According to Windows Central, a new report from TrueAchievements reveals a massive shovelware problem on Xbox. The data shows that of the more than 2,200 games released on Xbox in 2025, over 880—or 39%—were low-effort titles designed primarily to offer easy Gamerscore. That’s a staggering 204% increase from 2024. These spam games alone contributed over 2 million Gamerscore from more than 21,000 achievements last year. The situation highlights a growing storefront quality issue, especially as Sony has recently taken aggressive action to remove similar content from PlayStation Store.

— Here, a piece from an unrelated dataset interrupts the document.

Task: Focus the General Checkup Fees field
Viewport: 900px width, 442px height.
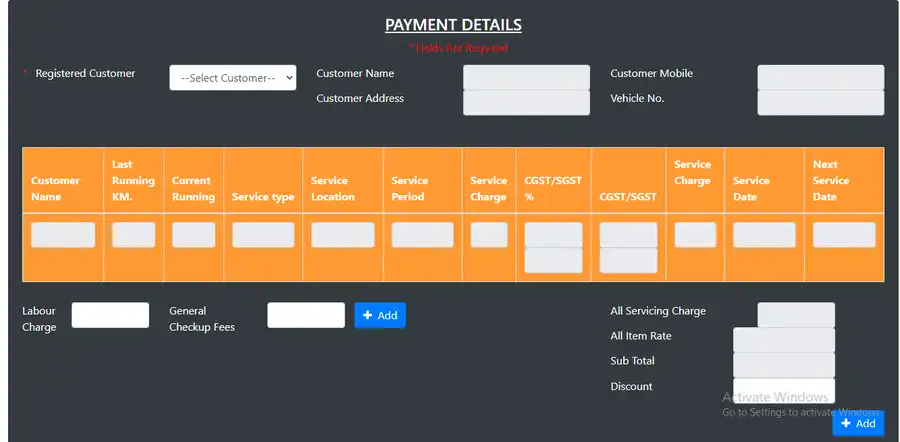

Why this matters to players
Here’s the thing: achievements and Gamerscore used to mean something. They were a fun meta-game, a badge of honor showing you mastered a level or found a secret. Now? A huge chunk of that point total is just digital junk food. It devalues the entire system for everyone who cares about it. If you can buy 1,000 Gamerscore for $5 in 20 minutes from some asset-flip “game,” what’s the point of the 100-hour grind in a real RPG? The competitive aspect gets totally diluted. And for regular players just browsing the store, it makes finding quality, interesting indie games harder because they’re buried under mountains of spam.
What Microsoft could do
So, what can Xbox do? Well, they could start by looking at Sony. As noted in a recent Reddit discussion, PlayStation removed over 1,000 shovelware titles in one sweep. That’s a clear statement. Microsoft needs similar curation. TrueAchievements suggests one smart fix: requiring ID@Xbox titles to support Xbox Play Anywhere. That would stop developers from releasing the same game separately on console and PC just so players can double-dip on achievements. It’s a simple gate that would cut down on a lot of the duplicate spam. Basically, they need to be more selective about what gets on the store in the first place.
The bigger picture for Xbox
This isn’t just about cleaning up a digital shelf. It feels symptomatic of a platform that’s lost some focus. Xbox Achievements pioneered this whole concept, pushing PlayStation and Steam to create Trophies and the like. But now, while others iterate and refine their systems, Xbox’s feels a bit neglected. The ecosystem is less rewarding. When the core engagement loops you built your brand on start to feel cheap and inflated, that’s a problem. It chips away at platform loyalty. Microsoft has to ask itself: does it want the Microsoft Store to be a curated experience or a digital flea market? Because right now, it’s leaning towards the latter, and that has long-term consequences for how players perceive the value of their Xbox.